From all I’ve read, it looks like Americans are doing better than ever but are less satisfied due to ever-increasing expectations. My hunch is that for the vast majority of people, social media fuels this.

prof-dr-ir

4 days ago

> they’re considerably higher than one, two or any number of decades ago

I do not think that is correct? This actually shows stagnation for at least 2 decades in real median household income:

https://en.wikipedia.org/wiki/Household_income_in_the_United...

Source: https://en.wikipedia.org/wiki/Household_income_in_the_United...

AlchemistCamp

4 days ago

The chart you shared shows over a 30% increase of U.S. real median household income over three decades.

First, note that this is median, not mean, so it’s not skewed by outliers. Secondly, t’s real income, which means it’s already inflation adjusted. Finally, it’s a measure of households not people. This understates the per-capita gains, since the average household size has shrunk since the 80s. Arguably, increasing prosperity is part of why people now choose to live with fewer people such as extended relatives and housemates.

izacus

4 days ago

> From all I’ve read, it looks like Americans are doing better than ever but are less satisfied due to ever-increasing expectations.
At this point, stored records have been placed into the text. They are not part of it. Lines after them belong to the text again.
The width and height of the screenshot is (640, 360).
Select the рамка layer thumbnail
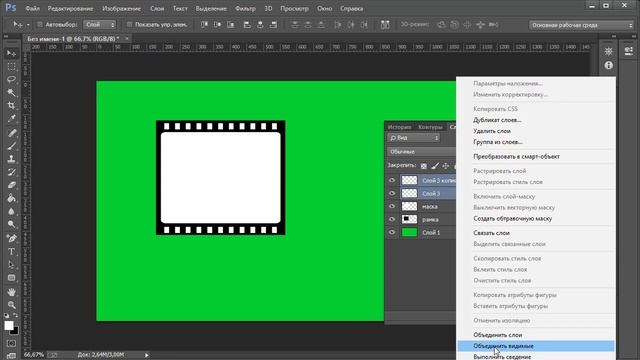(x=409, y=219)

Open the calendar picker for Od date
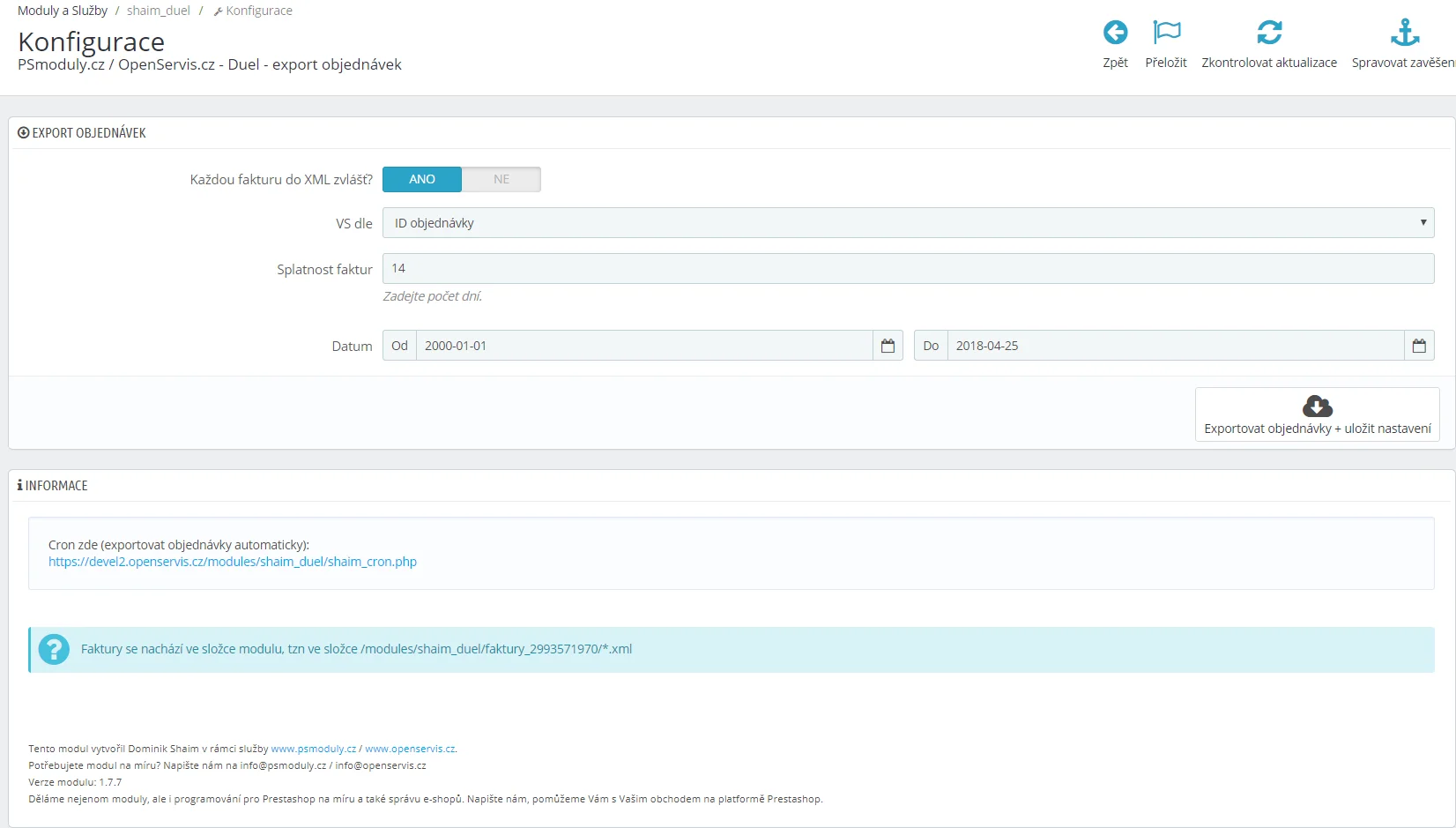coord(888,346)
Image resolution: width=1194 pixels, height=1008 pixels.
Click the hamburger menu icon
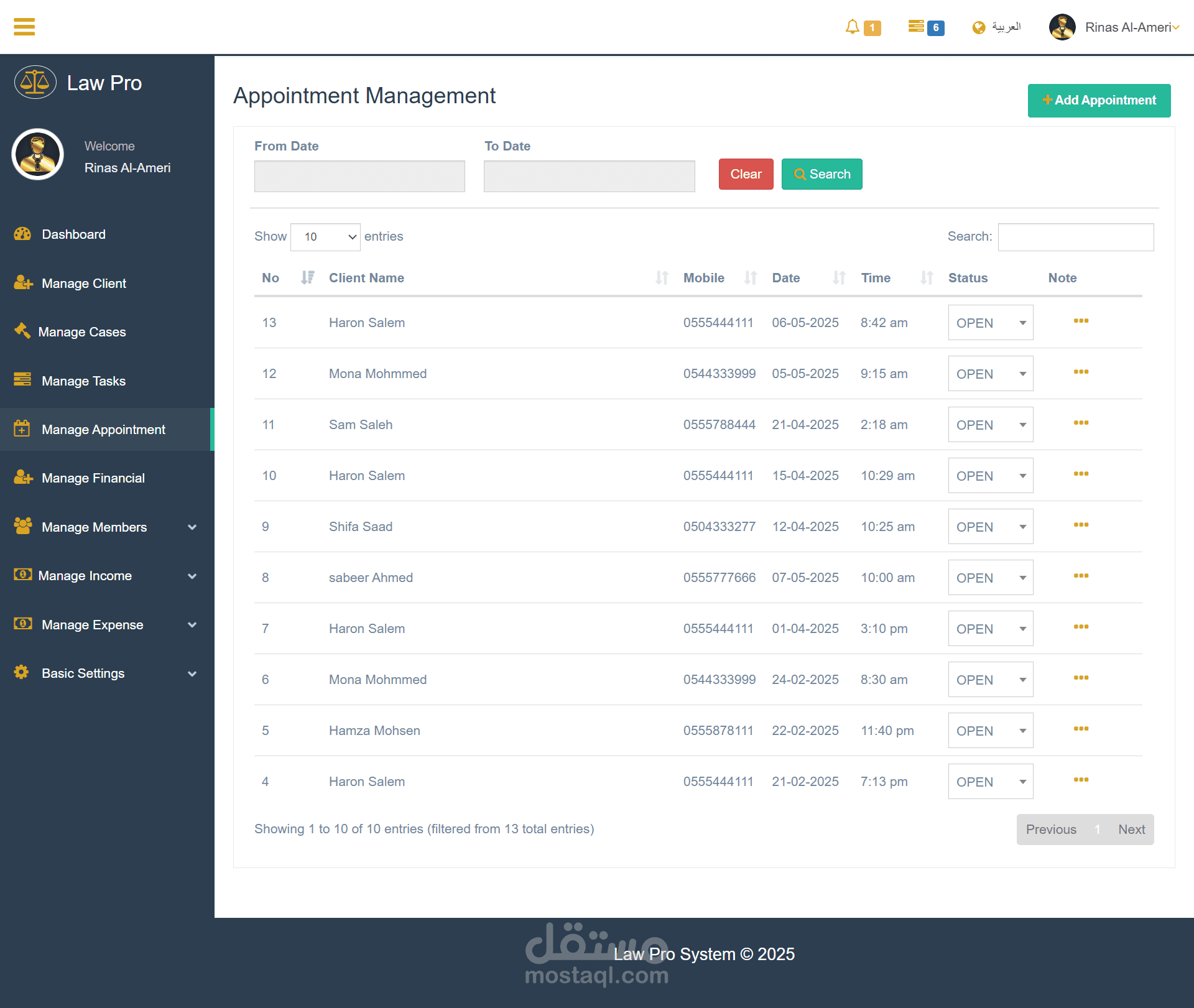(24, 27)
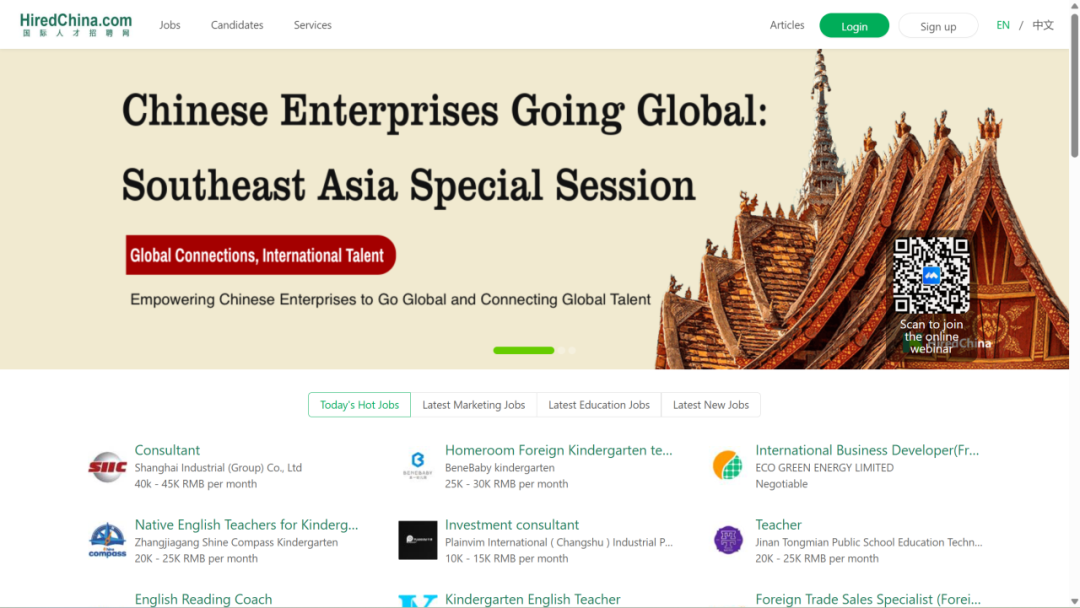Expand the Candidates menu
This screenshot has height=608, width=1080.
[x=237, y=25]
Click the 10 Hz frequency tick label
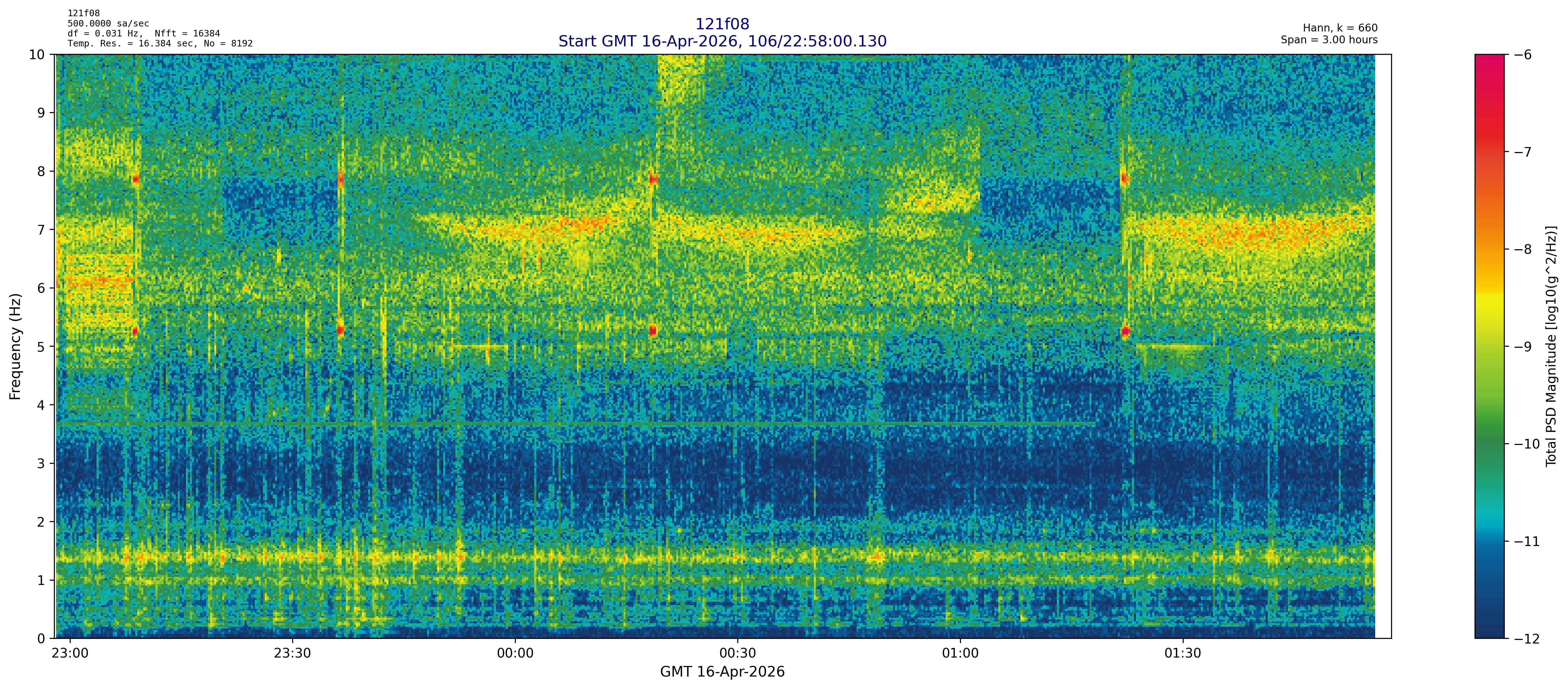 click(x=36, y=55)
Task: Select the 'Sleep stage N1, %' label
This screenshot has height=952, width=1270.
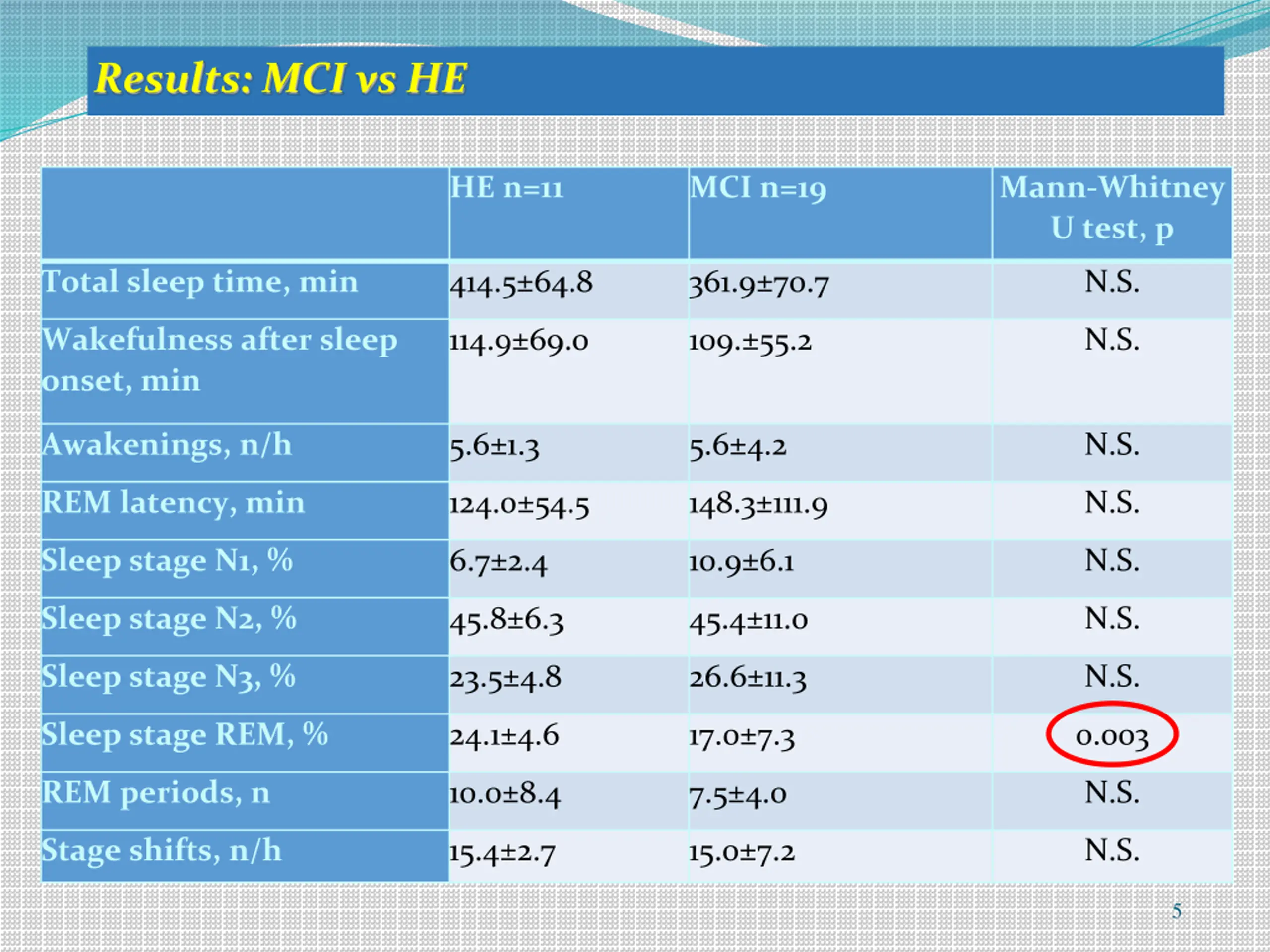Action: click(168, 561)
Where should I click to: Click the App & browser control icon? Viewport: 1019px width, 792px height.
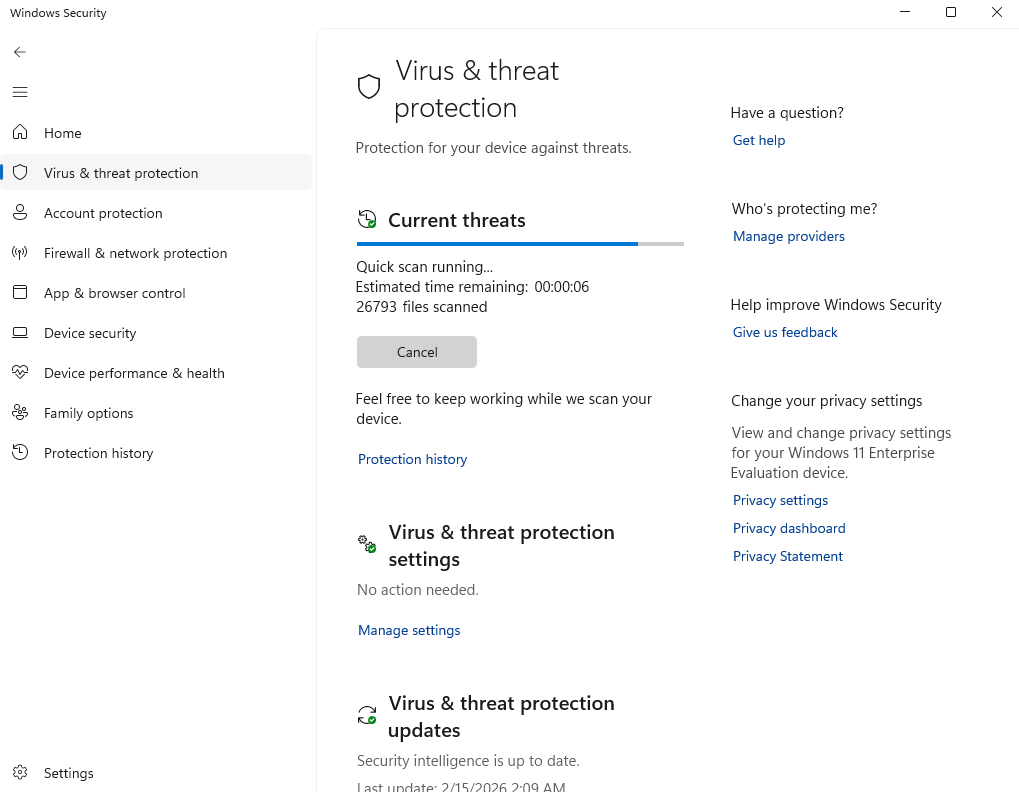(x=20, y=293)
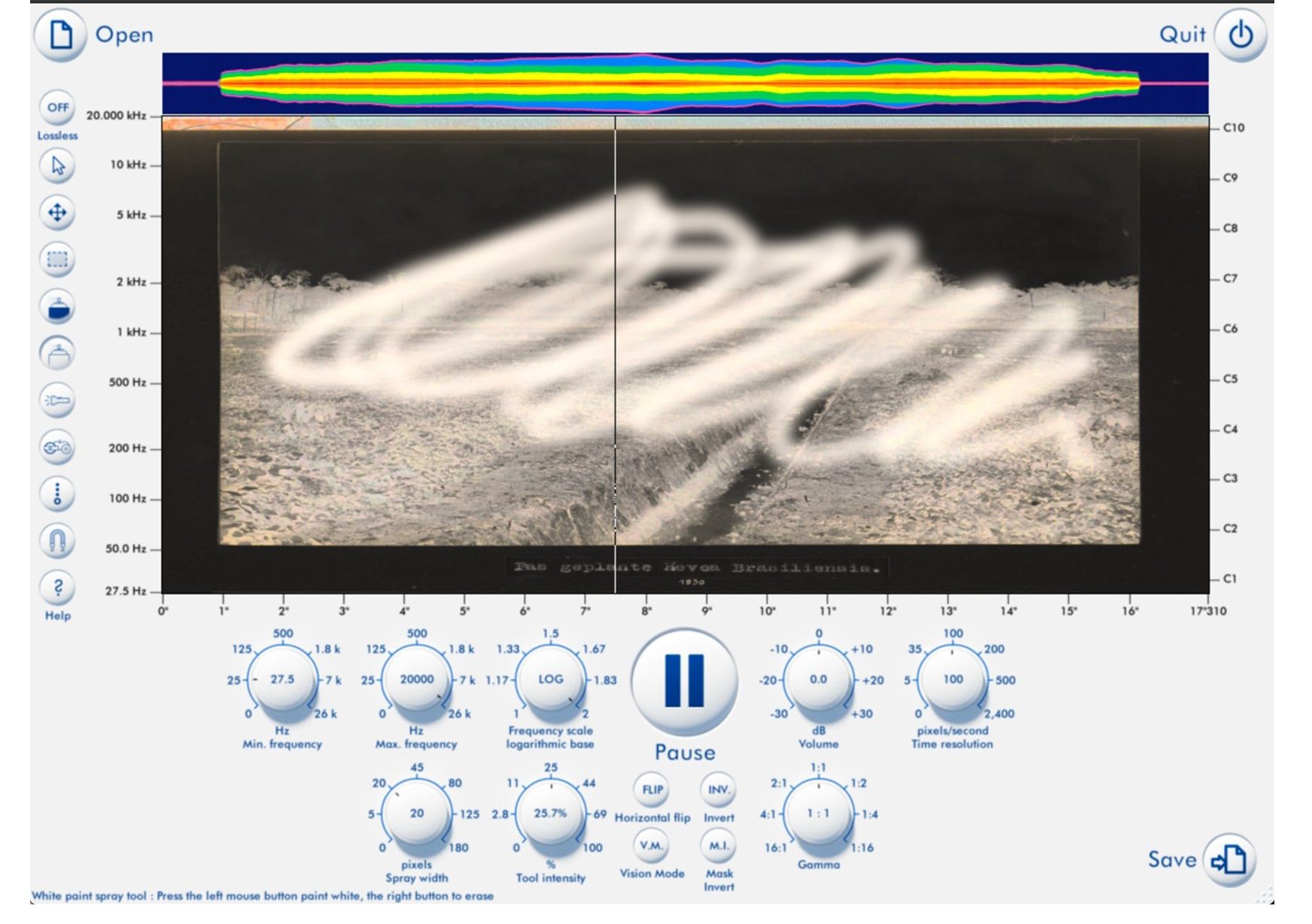Select the arrow pointer tool

(56, 167)
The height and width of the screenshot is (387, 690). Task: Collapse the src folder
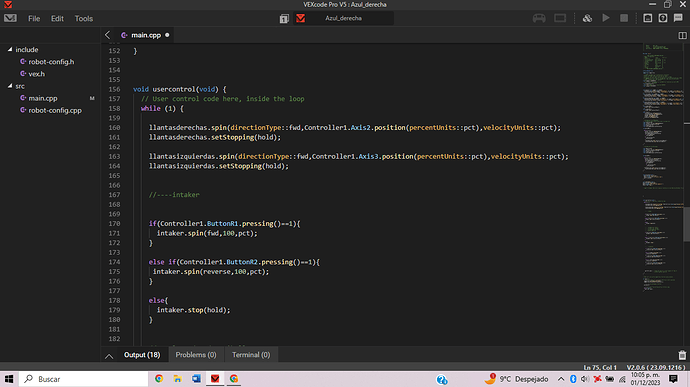pos(10,86)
My hunch is that for the vast majority of people, social media fuels this.

Or maybe the numbers are heavily cherry-picked, averaged and grouped to doctor them into prosperous metrics that aren't experienced by the large portion of the population.

megaman821

4 days ago

What time period are you imagining that it would be better to be in the bottom half of income distribution than now?

All that wealth at the top is tied up in investments. It is moving through the economy; it is not a stockpile of gold coins hidden in a mountain.

VancouverMan

4 days ago

> Everyone else is experiencing outrageous costs of housing, education, and medical care ...

This shouldn't come as a surprise.

Those three sectors you list have tremendously invasive and widespread government interference, and it has only gotten worse with time.

This government interference inherently creates various types of economic inefficiencies (such as the loss of competition, corruption, wasteful bureaucracy, diverting resources to the unproductive users, etc.) that eventually result in severe distortions throughout the entire economy.

This isn't a problem just in the US, either. It's also happening in Canada, for example, and often to a far worse degree.

Anyone who proposes more government interference as the solution to these government-created problems will inherently be making the situation worse.

photochemsyn

4 days ago

Europe's most fundamental problem appears to be the energy supply, which is dominated by fossil fuel imports - Russian gas and oil, Middle Eastern & North African gas and oil, and US LNG tanker gas. This puts Europe in a bind, as the document notes:

> "Even though energy prices have fallen considerably from their peaks, EU companies still face electricity prices that are 2-3 times those in the US. Natural gas prices paid are 4-5 times higher. This price gap is primarily driven by Europe’s lack of natural resources, but also by fundamental issues with our common energy market. Market rules prevent industries and households from capturing the full benefits of clean energy in their bills. High taxes and rents captured by financial traders raise energy costs for our economy."

These costs percolate through the rest of the European economy, affecting everything from data centers to manufacturing plants to household budgets and consumer spending. The only real long-term fix will be to construct an energy system not reliant on imports from the rest of the world, and while some progress is being made, it'll take decades of focused effort (with China in the lead) to get off fossil fuels entirely, with the established and politicially influential fossil fuel investor class fighting it every step of the way, as has been the case in the United States ever since the late 1970s.

magicalhippo

4 days ago

We make B2B software that we sell in several EU countries, which interfaces with official systems.

Even though all countries are subject to the same EU rules, and follow the same underlying technical model, each country has its own laws and regulations, and separate implementations.

So even though our software does "the same thing" in each country, it's so different that a lot of code is per-country, over 50%.

So it's several times the job of doing it once.

However, that's the easy bit, it just takes more development time. The hard part is getting access to systems, coordinate testing and all those things which require national agencies to answer. And if they have to get an answer from some EU instance, well, it's usually blind luck if we get a response.

Just as an example, it took us over a year to get test access to a new system, because access was given centrally in EU, even though the endpoint was hosted nationally. And that was for the country where we managed to get access...

I get that US state laws differ, but from my understanding it's not nearly as different as it is between member countries in the EU.

And we're just doing B2B, which I assume is easy mode.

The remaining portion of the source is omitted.